In a paper published this week in Nature Communications, Dr Brian Jones, Principal Research Fellow in the university's School of Pharmacy and Biomolecular Sciences, details a new strategy to identify and analyse bacterial viruses. This permits the identification and characterisation of viral DNA captured in complex sequence datasets from gut bacteria (called metagenomes), and should provide a greater understanding of their function in the gut ecosystem.
Bacterial viruses (known as bacteriophage or phage) are the most numerous infectious entities on the planet. These microbial predators have a significant impact on bacterial communities in the environment and within the human body, where they may play a role in disease processes by disrupting the natural balance of the bacterial ecosystems we all harbour. The human gut in particular is home to a dense population of bacteria that play an intimate role in human development and well-being.

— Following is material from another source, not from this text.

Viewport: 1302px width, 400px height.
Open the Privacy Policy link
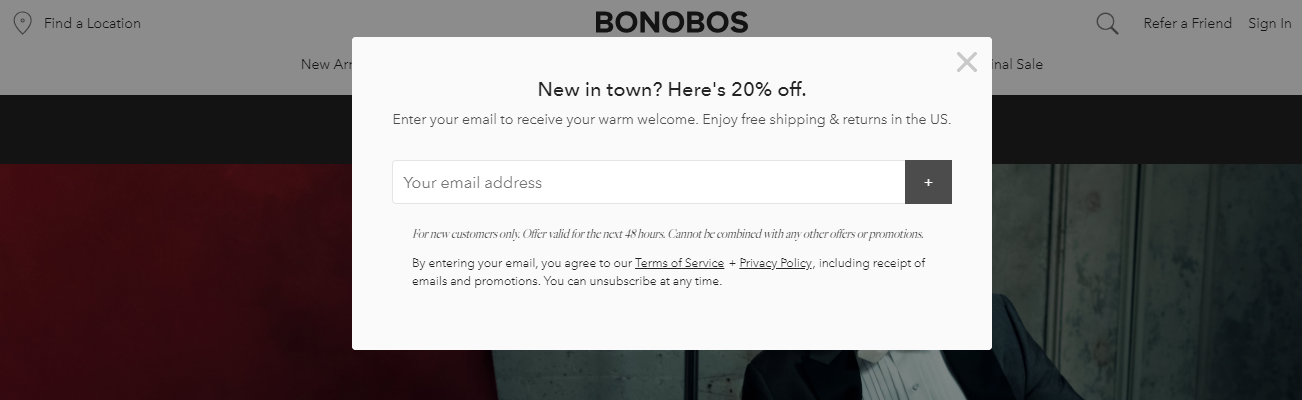[x=775, y=263]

These bacteria also support a myriad of bacteriophage, which may also influence how gut bacteria affect our health.
Presently, one of the most powerful approaches to studying microbial communities, including in the gut, is the large-scale sequencing of DNA extracted from these bacteria (a process known as metagenomics). However, this approach has only recently been adapted to the study of bacteriophage and a community-level analysis of these viruses remains challenging.
Dr Brian Jones
He said the research was bringing to light a population of potentially gut-specific bacteriophage, which could have direct relevance to human health in a number of ways. These range from the spread of antibiotic resistant genes, to effects on beneficial microbes and the structure of the gut ecosystem, although much more work needs to be done to confirm this. He said the study of bacteriophage continues to underpin new insights into microbial physiology and evolution and the continued development of tools for the community-level analysis of phage promises to underpin major advances in our understanding of important bacterial ecosystems.
Dr Jones, who is working with colleagues from across the Faculty of Science and Engineering, said: "In the longer term, by understanding how these viruses work we hope to learn more about their effect on the gut microbial ecosystem, and in doing so, look for new insight into the cause of gut conditions and opportunities for intervention. But first we need to gain a basic understanding of what's there, and develop tools to help us survey the bacteriophage community."
*The paper entitled "Genome signature-based dissection of human gut metagenomes to extract subliminal viral sequences" is published in Nature Communications, an online-only journal.